土曜コラム「今週のニュース」第14回:都市にとっての鉄道ダイヤの重要性

 今週も多くのニュースにコメントをしましたが、今回は次のニュースを改めて取りあげたいと思います。

 JR九州、福岡都市圏で減便へ 来春のダイヤ改定で

 このニュースについて、私は次のようにコメントをしました。

 交通利便性が低下すると大都市圏のメリットは大きく損なわれる。特に鉄道ダイヤは改定頻度が少ないので、影響は長期化する。

 福岡市は人口増加が進んでおり、他の都市から見れば羨ましい限りの発展を見せています。もちろん政令指定都市ですから、大都市としての魅力も大きいと思います。空港が市街地にあることも強みと言われています。
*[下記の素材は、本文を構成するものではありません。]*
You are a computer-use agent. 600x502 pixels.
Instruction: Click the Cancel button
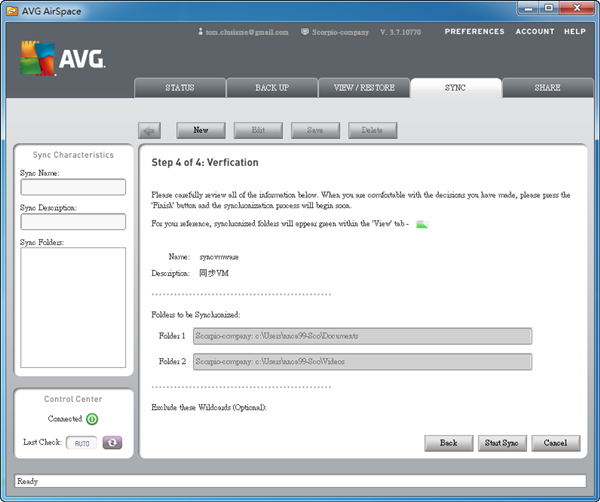tap(555, 442)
同時に、地方としての良さもあり、ゆったりとした田舎ライフも送れるようです。このように、大都市と田舎の両面を併せ持っているのが、福岡市の特徴だと思います。

 都市にとって、交通利便性は重要です。特に、鉄道は都市の命運を左右する力を持っています。しかし、人口減少とともに旅客も減り、ダイヤ改正で運行本数が減るとさらに旅客が減る、という悪循環に陥ります。特に地方の場合は鉄道路線が廃線となり、バス輸送に交替する地域が現れ、やがてバスも維持できなくなると、コミュニティバスなど自治体が赤字で運営する、という流れになっています。

 新型コロナの影響で、鉄道ダイヤは大きな影響を受けました。東京圏でも、新幹線の間引き運転が行われました。需要が減少すればやむを得ないと思いますが、この場合は増えてくれば比較的迅速に対応できると思います。しかし、福岡都市圏の場合はダイヤ改正で減便されるとのことですから、需要が増えてきてもすぐにダイヤを見直すことは難しいと思います。基本的に大規模なダイヤ改正は年に1回ですから、いったん決まったダイヤは1年間続くからです。
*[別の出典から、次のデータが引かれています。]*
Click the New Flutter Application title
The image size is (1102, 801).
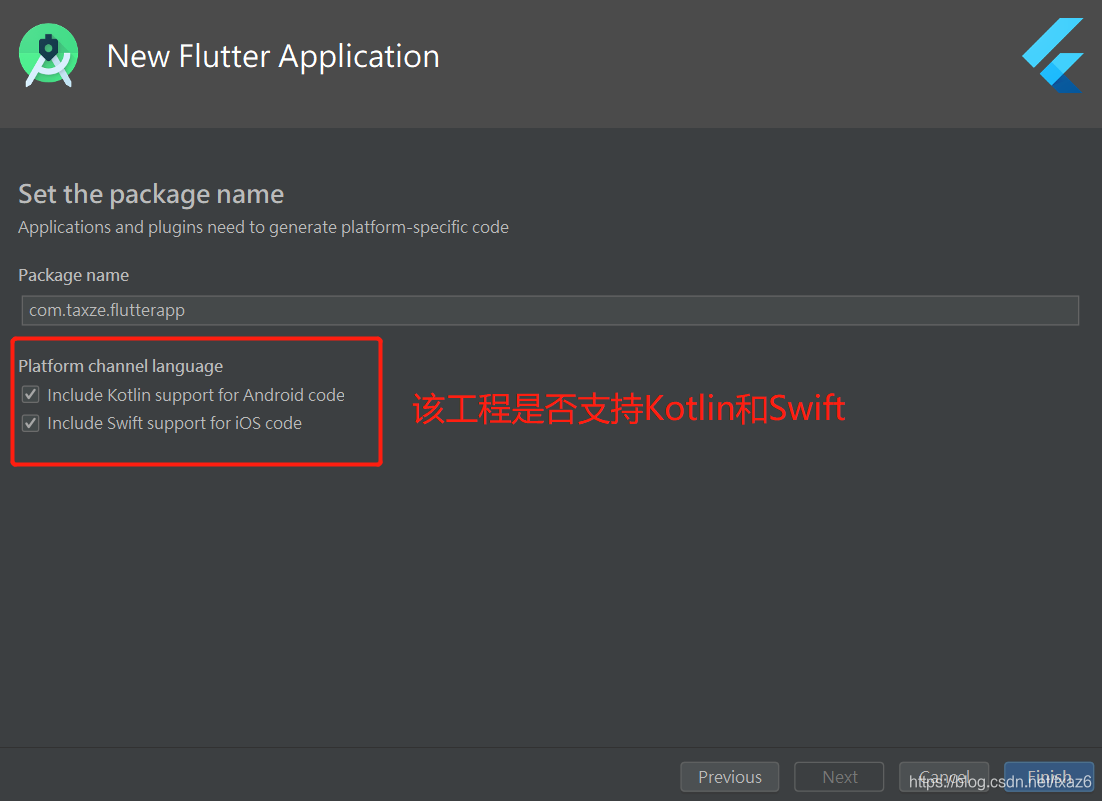coord(273,56)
 私が住んでいた北陸地方でも、ダイヤ改正は毎年の注目ポイントでした。特急電車の本数が減らされないか、これまで停車していた特急が通過にならないか、などです。もちろん、こうしたことがないよう鉄道会社(JRなど)に自治体から要請することもありますが、鉄道会社も企業ですし、沿線自治体はすべて同じ要請をすると考えられるので、すべて聞いていたら経営が成り立たなくなることもあるでしょう。

 福岡都市圏の減便は、アジア方面からのインバウンド減少や国内長距離移動の自粛など、新型コロナの要因が大きいと思います。誰もが早い収束を願っていますが、収束して需要が戻ってもダイヤの対応が遅れてしまうと、影響は思わぬところで長期化してしまう可能性があります。もちろん、こうした非常事態への対応は従来通り次のダイヤ改正まで待つことはないのかもしれませんが、いずれにしても影響が長期化しないことを祈るばかりです。